The lines from the start of the data through the line containing "The width and height of the screenshot is (630, 385)." are to be reproduced exactly, both ends included.

─── Data provided ───

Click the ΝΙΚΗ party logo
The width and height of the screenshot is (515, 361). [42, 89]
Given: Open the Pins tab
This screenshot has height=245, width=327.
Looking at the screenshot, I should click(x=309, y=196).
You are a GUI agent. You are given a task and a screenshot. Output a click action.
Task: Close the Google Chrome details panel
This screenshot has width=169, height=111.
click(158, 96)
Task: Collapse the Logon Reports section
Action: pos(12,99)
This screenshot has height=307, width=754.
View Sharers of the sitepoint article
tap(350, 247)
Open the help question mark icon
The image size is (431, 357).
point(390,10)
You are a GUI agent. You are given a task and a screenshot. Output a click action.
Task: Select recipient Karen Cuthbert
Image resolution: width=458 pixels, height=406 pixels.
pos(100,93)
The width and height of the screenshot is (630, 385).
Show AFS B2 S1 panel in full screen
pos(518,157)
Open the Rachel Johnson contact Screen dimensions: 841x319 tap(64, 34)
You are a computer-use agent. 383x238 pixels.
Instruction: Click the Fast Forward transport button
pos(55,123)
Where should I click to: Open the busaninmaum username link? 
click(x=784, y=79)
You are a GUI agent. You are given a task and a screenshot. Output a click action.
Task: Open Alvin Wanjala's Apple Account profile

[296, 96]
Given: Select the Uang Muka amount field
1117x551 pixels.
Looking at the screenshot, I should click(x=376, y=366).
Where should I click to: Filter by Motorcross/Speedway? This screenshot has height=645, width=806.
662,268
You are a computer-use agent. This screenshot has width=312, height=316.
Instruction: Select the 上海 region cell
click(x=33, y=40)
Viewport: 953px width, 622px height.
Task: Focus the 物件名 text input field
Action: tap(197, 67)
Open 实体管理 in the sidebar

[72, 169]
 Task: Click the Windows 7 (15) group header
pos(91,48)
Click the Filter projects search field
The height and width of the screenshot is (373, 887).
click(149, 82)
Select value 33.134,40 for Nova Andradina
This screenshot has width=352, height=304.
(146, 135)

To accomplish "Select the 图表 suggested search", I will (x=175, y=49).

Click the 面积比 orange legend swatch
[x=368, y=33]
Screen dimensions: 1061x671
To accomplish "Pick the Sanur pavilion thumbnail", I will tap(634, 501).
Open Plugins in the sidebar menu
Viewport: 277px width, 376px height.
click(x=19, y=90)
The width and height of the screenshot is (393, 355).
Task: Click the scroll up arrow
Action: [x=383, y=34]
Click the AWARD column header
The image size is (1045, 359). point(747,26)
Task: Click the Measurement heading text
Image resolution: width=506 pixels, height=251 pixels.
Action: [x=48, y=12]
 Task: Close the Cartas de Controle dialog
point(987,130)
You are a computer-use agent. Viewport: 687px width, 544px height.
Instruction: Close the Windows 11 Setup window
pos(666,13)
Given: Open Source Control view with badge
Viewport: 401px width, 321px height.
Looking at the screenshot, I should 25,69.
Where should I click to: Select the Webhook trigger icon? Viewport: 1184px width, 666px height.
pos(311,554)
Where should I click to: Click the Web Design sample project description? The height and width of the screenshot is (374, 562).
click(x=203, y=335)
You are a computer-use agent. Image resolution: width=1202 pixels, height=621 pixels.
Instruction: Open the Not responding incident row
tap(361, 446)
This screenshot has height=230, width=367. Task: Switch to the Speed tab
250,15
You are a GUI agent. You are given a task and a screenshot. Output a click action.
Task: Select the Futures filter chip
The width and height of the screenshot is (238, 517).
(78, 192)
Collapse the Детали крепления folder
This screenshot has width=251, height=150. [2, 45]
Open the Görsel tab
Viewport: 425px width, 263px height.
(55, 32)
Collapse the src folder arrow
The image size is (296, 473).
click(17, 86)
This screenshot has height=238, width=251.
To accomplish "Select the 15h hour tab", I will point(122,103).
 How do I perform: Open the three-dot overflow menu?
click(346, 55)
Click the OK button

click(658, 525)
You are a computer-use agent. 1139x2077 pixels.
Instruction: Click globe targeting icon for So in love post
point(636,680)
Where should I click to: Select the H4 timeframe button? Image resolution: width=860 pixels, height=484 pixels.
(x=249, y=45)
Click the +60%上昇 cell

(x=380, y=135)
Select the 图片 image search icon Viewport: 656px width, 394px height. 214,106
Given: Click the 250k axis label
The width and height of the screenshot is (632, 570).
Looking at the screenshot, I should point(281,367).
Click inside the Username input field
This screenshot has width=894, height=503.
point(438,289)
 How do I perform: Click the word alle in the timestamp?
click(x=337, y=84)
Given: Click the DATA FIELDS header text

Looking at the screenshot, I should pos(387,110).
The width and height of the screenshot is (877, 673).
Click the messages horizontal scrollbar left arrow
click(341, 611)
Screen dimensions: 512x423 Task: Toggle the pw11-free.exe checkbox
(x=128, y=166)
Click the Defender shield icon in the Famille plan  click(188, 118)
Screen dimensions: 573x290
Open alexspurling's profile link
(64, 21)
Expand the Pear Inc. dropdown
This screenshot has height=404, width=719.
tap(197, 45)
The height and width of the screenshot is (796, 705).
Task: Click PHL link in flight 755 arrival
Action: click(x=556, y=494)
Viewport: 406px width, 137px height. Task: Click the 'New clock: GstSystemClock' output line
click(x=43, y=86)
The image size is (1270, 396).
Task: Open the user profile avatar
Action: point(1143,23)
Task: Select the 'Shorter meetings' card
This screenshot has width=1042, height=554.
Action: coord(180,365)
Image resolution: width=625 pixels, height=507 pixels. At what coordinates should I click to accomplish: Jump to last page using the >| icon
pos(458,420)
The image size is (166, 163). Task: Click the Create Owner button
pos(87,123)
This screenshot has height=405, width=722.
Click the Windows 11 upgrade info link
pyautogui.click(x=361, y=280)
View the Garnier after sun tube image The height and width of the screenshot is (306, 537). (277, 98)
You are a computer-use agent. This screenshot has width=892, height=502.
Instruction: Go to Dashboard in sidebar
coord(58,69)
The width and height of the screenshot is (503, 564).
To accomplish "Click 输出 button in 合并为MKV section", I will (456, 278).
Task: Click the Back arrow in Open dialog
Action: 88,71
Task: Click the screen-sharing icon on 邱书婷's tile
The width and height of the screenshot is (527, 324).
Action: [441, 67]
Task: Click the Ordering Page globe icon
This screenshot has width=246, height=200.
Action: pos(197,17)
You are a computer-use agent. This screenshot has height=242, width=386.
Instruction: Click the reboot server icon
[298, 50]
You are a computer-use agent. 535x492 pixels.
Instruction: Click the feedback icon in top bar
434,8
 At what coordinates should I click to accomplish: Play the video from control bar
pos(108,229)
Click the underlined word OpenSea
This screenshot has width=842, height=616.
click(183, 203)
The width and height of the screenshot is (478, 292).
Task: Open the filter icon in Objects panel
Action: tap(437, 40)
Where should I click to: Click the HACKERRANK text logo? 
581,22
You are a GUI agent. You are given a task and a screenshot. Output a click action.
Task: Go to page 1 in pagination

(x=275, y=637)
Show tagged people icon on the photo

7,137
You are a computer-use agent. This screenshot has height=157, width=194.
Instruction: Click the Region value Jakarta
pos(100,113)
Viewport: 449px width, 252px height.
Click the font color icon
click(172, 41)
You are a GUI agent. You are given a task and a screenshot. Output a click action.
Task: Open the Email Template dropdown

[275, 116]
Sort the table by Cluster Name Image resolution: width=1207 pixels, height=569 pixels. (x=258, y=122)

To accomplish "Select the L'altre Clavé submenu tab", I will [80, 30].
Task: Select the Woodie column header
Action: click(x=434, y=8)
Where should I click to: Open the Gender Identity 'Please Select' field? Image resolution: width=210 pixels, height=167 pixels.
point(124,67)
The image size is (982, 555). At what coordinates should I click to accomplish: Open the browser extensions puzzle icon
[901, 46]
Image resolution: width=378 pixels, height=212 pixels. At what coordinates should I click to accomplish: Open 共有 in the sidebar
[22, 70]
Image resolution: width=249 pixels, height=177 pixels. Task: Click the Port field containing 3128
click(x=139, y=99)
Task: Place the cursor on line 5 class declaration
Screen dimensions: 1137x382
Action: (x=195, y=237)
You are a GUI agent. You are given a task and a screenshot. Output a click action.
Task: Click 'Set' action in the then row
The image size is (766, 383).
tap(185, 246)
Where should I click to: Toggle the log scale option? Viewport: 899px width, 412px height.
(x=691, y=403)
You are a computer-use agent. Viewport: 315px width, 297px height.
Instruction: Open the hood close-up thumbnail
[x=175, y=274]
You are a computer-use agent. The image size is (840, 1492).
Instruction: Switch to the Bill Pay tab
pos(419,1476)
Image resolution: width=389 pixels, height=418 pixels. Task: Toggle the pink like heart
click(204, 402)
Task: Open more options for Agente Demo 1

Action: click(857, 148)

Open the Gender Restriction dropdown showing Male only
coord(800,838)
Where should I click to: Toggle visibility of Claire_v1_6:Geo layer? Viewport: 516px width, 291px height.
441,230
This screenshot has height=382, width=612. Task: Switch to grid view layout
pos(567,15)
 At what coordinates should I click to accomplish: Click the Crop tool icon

───

● **Response**:
Click the ΝΙΚΗ party logo
The width and height of the screenshot is (515, 361). [42, 89]
Given: Open the Pins tab
This screenshot has height=245, width=327.
Looking at the screenshot, I should click(x=309, y=196).
You are a GUI agent. You are given a task and a screenshot. Output a click action.
Task: Close the Google Chrome details panel
This screenshot has width=169, height=111.
click(158, 96)
Task: Collapse the Logon Reports section
Action: pos(12,99)
This screenshot has height=307, width=754.
View Sharers of the sitepoint article
tap(350, 247)
Open the help question mark icon
The image size is (431, 357).
point(390,10)
You are a GUI agent. You are given a task and a screenshot. Output a click action.
Task: Select recipient Karen Cuthbert
Image resolution: width=458 pixels, height=406 pixels.
pos(100,93)
The width and height of the screenshot is (630, 385).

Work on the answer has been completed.